A high-ranking Hyundai official has promised the Korean brand’s upcoming N-badged halo car will be “affordable but credible”.
Speaking to Autocar, Klaus Köster, director of high performance vehicles at Hyundai’s European technical centre, said the firm was working on finding the right balance with its upcoming halo car, which the publication speculated would not arrive before 2022.
“Our challenge is to make the product affordable but also credible in the way we define any Hyundai N car. It cannot only be capable of just a handful of laps of a track before losing power – but also cannot be pitched at a price of hundreds of thousands of euros. The people who buy those kinds of cars are not Hyundai customers … not yet, at any rate,” he said.
Köster added the automaker would “only ever respond to customer demand”.

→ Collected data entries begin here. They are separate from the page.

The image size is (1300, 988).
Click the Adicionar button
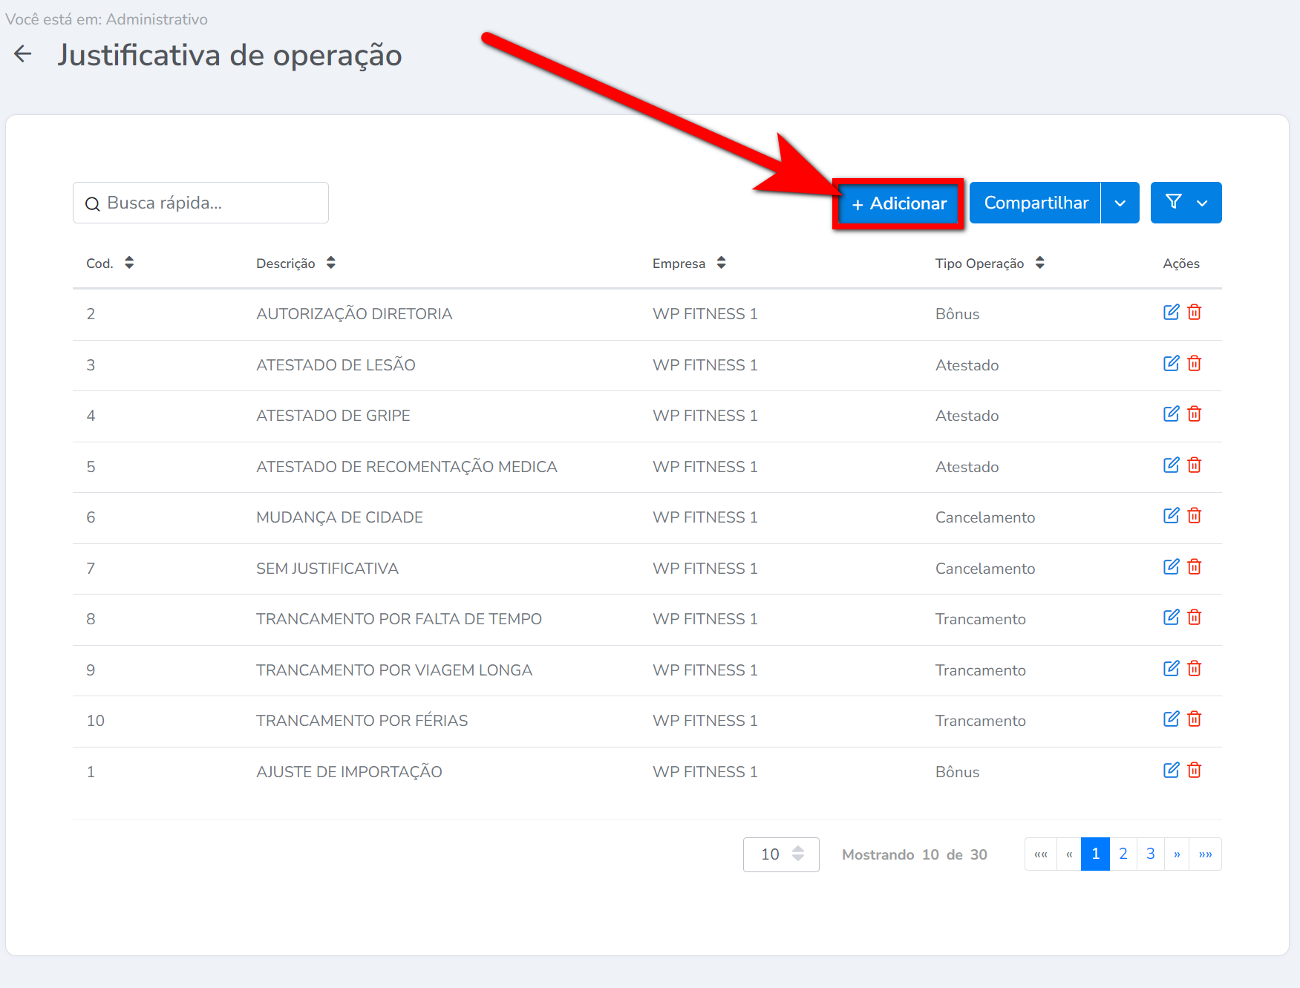[x=898, y=203]

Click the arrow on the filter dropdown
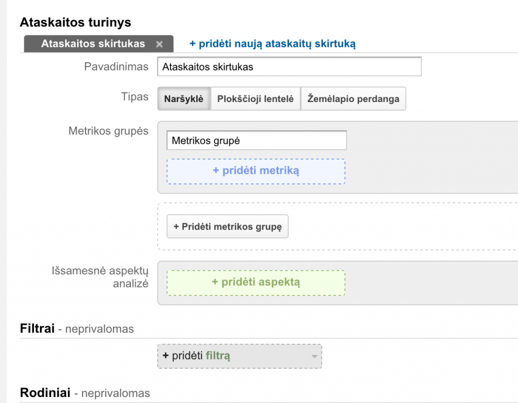[314, 357]
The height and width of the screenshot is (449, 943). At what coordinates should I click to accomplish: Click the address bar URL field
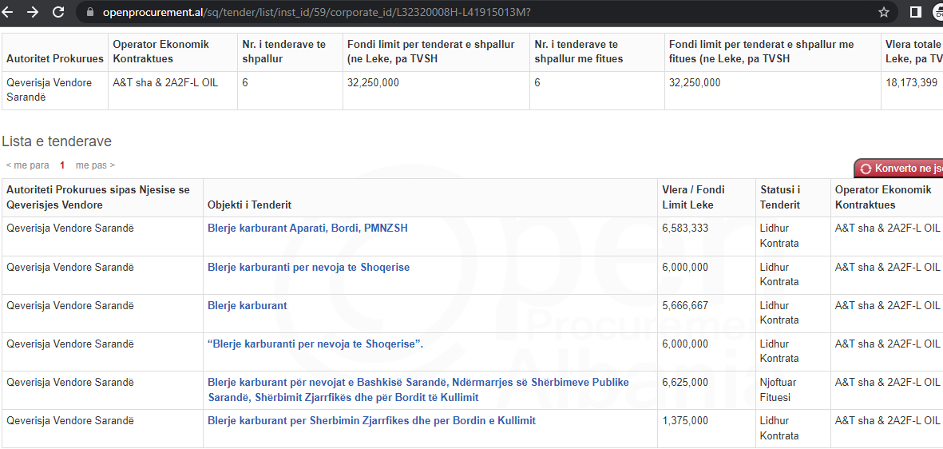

“We will only ever deliver something fully resolved, with a driving experience we’re really happy with. So we must be careful that, whatever we do, we create a car that N-brand customers will buy,” he told the British publication.

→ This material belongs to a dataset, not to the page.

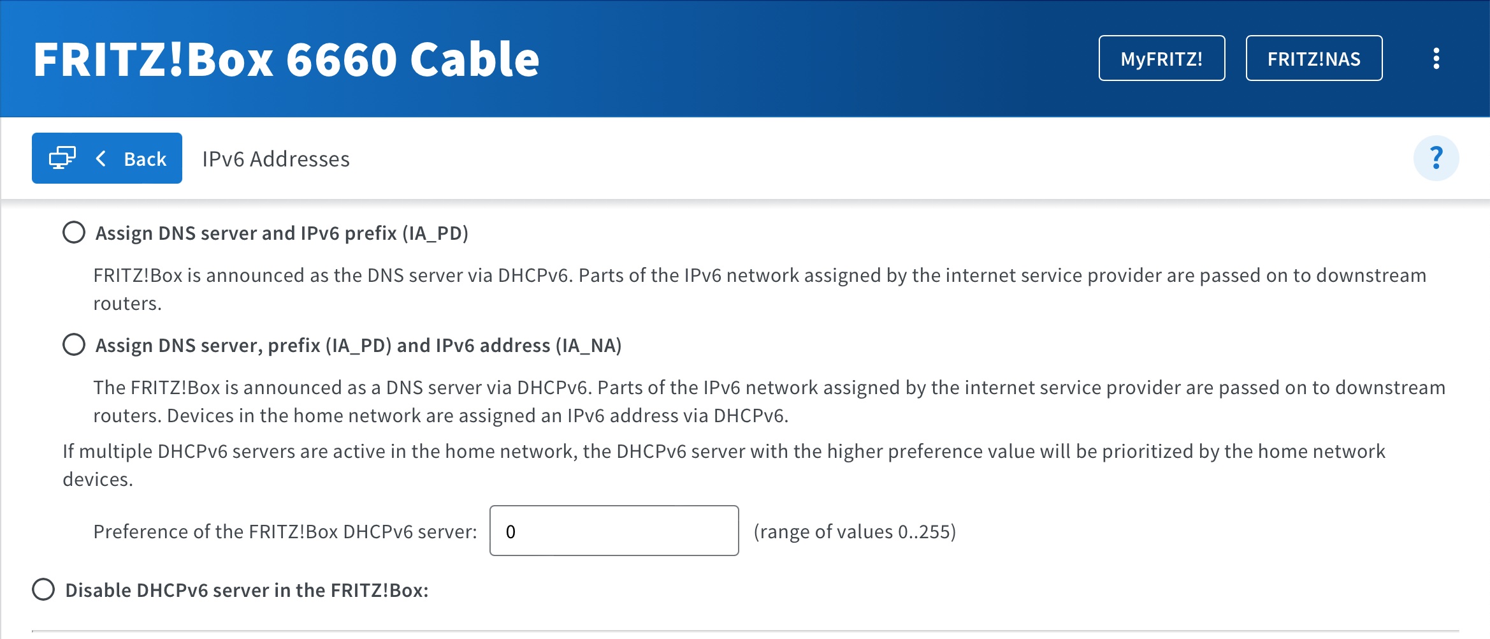Image resolution: width=1490 pixels, height=639 pixels.
Task: Select Disable DHCPv6 server radio button
Action: (43, 590)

GyooHeon Choi, vice president of Hyundai’s high performance vehicle and motorsport division, added the brand was contemplating a petrol-electric powertrain with all-wheel drive.
“A halo car remains in our plans. It won’t come for a while yet but we know we have to make one. We are now looking at some alternative powertrains and some different options on what kinds of vehicle we might deliver and when,” said Choi.
“We’re developing more powerful combustion engines for future cars, but also more powerful electric powertrains; experimental performance fuel cells, too. Conventional four-wheel drive is an option for the [halo] car, but it is very old technology. I would prefer to think about a front-engined hybridised platform with a rear-mounted electric motor; it’s an appealing direction for us.”